#### Problem description:
Would you please return only the lines from the one with "1100x622 pixels. At" through the last line of the records below, leaving the pictures out?

#### Pixel coordinate grounding data:
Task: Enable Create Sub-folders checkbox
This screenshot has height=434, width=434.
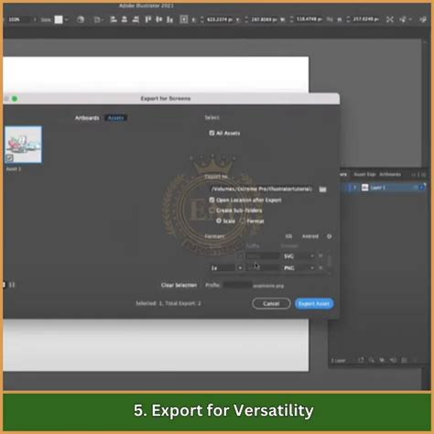Action: click(212, 211)
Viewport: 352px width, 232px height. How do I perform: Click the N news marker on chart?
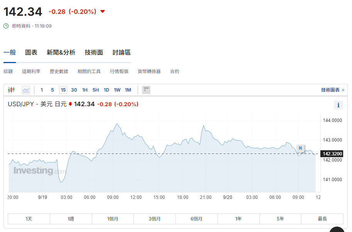pyautogui.click(x=300, y=148)
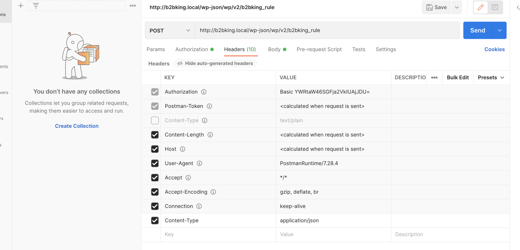520x250 pixels.
Task: Click the plus icon to create new collection
Action: point(21,6)

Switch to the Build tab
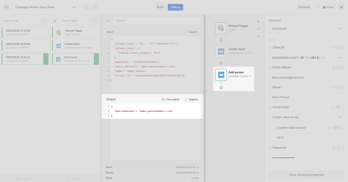point(160,7)
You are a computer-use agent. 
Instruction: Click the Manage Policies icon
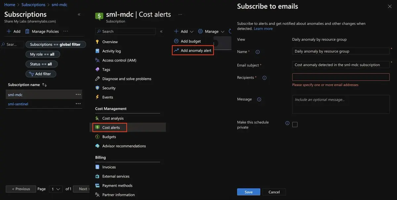pyautogui.click(x=27, y=31)
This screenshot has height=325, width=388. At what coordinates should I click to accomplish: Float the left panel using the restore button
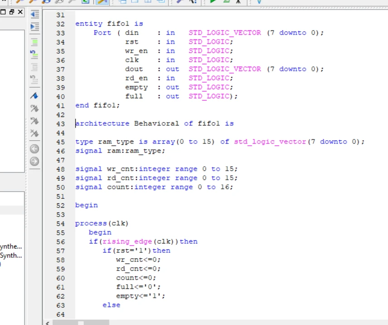pos(12,12)
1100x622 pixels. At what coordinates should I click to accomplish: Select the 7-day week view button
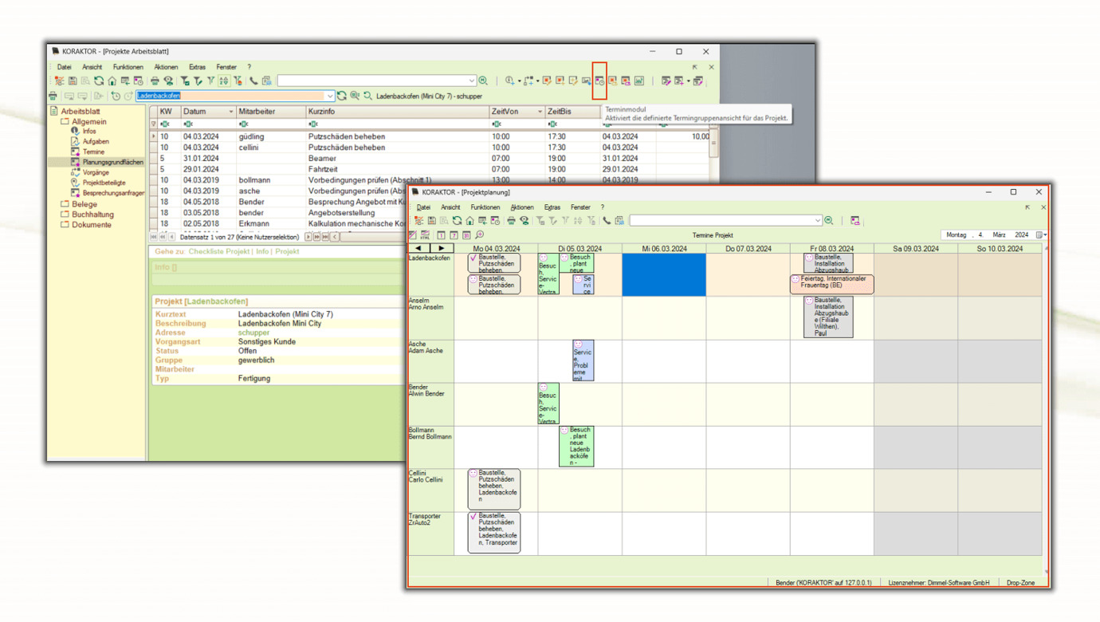click(x=454, y=235)
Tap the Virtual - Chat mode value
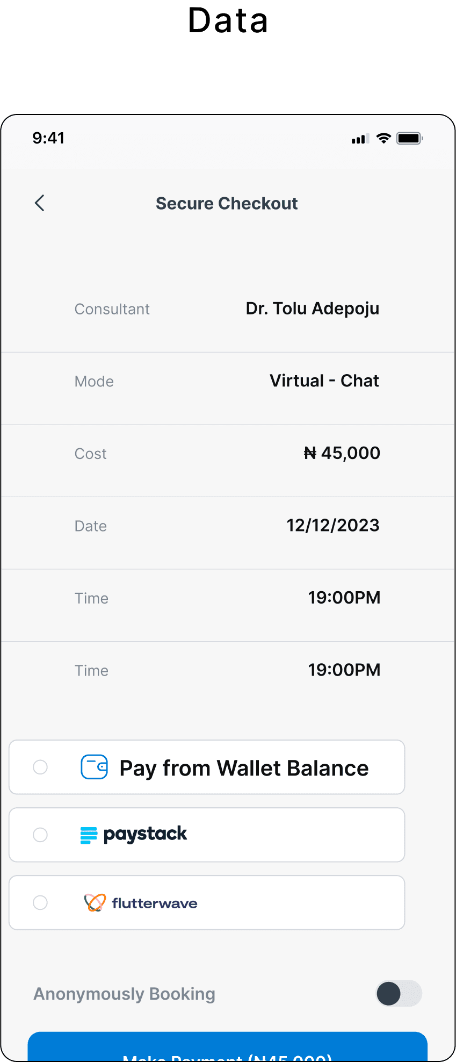The width and height of the screenshot is (456, 1062). (x=324, y=381)
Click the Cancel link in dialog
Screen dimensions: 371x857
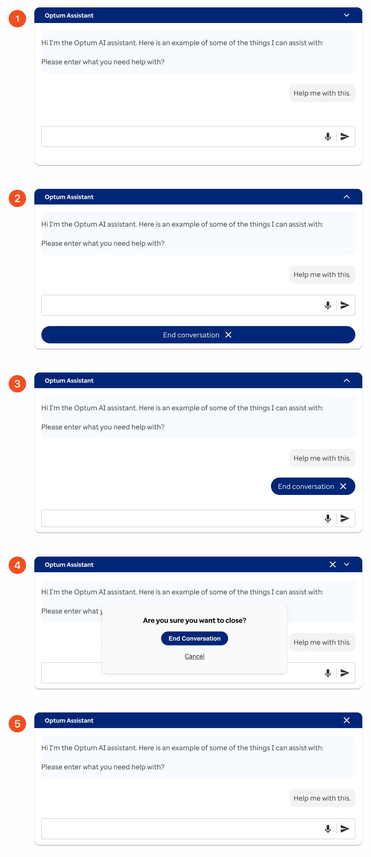click(194, 656)
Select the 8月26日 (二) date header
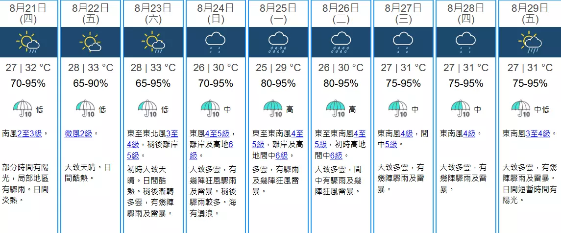Image resolution: width=561 pixels, height=233 pixels. (x=341, y=14)
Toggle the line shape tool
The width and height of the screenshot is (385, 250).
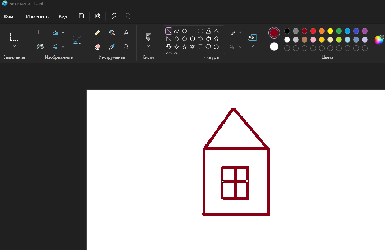(169, 31)
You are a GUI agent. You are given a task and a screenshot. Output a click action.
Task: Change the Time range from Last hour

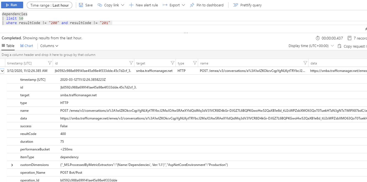[49, 5]
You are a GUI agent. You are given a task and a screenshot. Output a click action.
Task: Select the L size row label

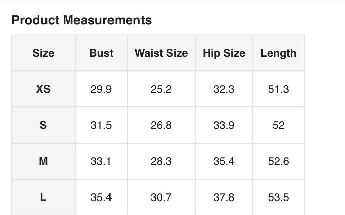coord(43,197)
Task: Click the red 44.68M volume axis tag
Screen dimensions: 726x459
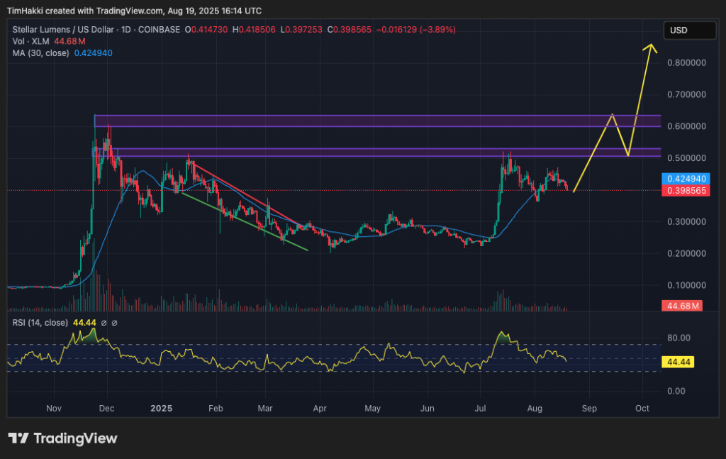Action: click(x=681, y=306)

#### Answer for this exercise:
1100x622 pixels. At what coordinates should I click to accomplish: Select the 7-day week view button
click(x=454, y=235)
Tap the Virtual - Chat mode value
The width and height of the screenshot is (456, 1062). (x=324, y=381)
Click the Cancel link in dialog
Screen dimensions: 371x857
click(194, 656)
Select the 8月26日 (二) date header
Image resolution: width=561 pixels, height=233 pixels. (x=341, y=14)
Toggle the line shape tool
The width and height of the screenshot is (385, 250).
(169, 31)
You are a GUI agent. You are given a task and a screenshot. Output a click action.
Task: Change the Time range from Last hour

[49, 5]
You are a GUI agent. You are given a task and a screenshot. Output a click action.
Task: Select the L size row label

coord(43,197)
Task: Click the red 44.68M volume axis tag
Screen dimensions: 726x459
Action: click(x=681, y=306)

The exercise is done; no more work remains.